Ruptura é o debut do Cordillera. A banda de Campinas apresenta oito faixas autorais embaladas num rock progressivo marcado pelo contraste entre o refinamento de ambientações atmosféricas e a intensidade do rock e do metal, presente na forte carga dramática das canções. O registro ainda tem momentos viscerais de peso e crueza, cuja estética passa pelo abstrato e pelo enigmático. Nesta entrevista exclusiva para a Collectors, Room, o vocalista Victor Oliveira e o baixista Pedro Ghoneim dão detalhes sobre o debut, falam da escolha do nome e do passado, presente e futuro da música progressiva. Confira e guarde bem esse nome: Cordillera.
A banda acaba de lançar o primeiro álbum, Ruptura. Conte-nos sobre o conceito do disco, que apesar de ter um nome em português, vem com letras em inglês.
Pedro Ghoneim - O álbum Ruptura surgiu a partir da reunião entre os fundadores do Cordillera, Raphael Moretti e Victor Oliveira, e os novos membros Matheus Vazquez, Tarcísio Barsalini e eu. Percebemos dois pontos que guiaram nosso processo: 1) existem muitas bandas de prog que são parecidas 2) praticamente todas as nossas referências são da Europa ou Estados Unidos. E daí surgiu o ensejo de romper com essas duas constatações que chegamos. Nunca quisemos fazer uma música ‘nacionalista’, mas sim internacional, universal. Não queremos necessariamente ser reconhecidos como uma “banda tupiniquim”, mas como um grupo que não veio da Europa ou dos EUA. O nome Cordillera anuncia isso, de certa maneira. A América Latina é majoritariamente falante da língua espanhola. Ao mesmo tempo, as pessoas no Brasil vão entender quando lerem ou ouvirem esse nome, pela proximidade dos dois idiomas. O título do álbum segue a mesma lógica. Ruptura é uma palavra compreensível, não somente para falantes do português, mas também para as pessoas dos países hispânicos e mesmo anglófonos (pela semelhança com “rupture”, em inglês). E dentro das músicas escolhemos o inglês pra que essa comunicação ocorresse com o maior público possível.

DADOS FORNECIDOS
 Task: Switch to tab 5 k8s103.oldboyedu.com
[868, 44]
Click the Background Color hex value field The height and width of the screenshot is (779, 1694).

INSTRUÇÕES
1. Segundo a entrevista sobre o Cordillera, de que cidade é a banda?
2. Copie o trecho da entrevista sobre o Cordillera começando em "Ruptura é o" e seguindo até "esse nome: Cordillera.", trocando "debut" por "álbum de estreia".

RESPOSTAS
1. De Campinas.

2.
Ruptura é o álbum de estreia do Cordillera. A banda de Campinas apresenta oito faixas autorais embaladas num rock progressivo marcado pelo contraste entre o refinamento de ambientações atmosféricas e a intensidade do rock e do metal, presente na forte carga dramática das canções. O registro ainda tem momentos viscerais de peso e crueza, cuja estética passa pelo abstrato e pelo enigmático. Nesta entrevista exclusiva para a Collectors, Room, o vocalista Victor Oliveira e o baixista Pedro Ghoneim dão detalhes sobre o álbum de estreia, falam da escolha do nome e do passado, presente e futuro da música progressiva. Confira e guarde bem esse nome: Cordillera.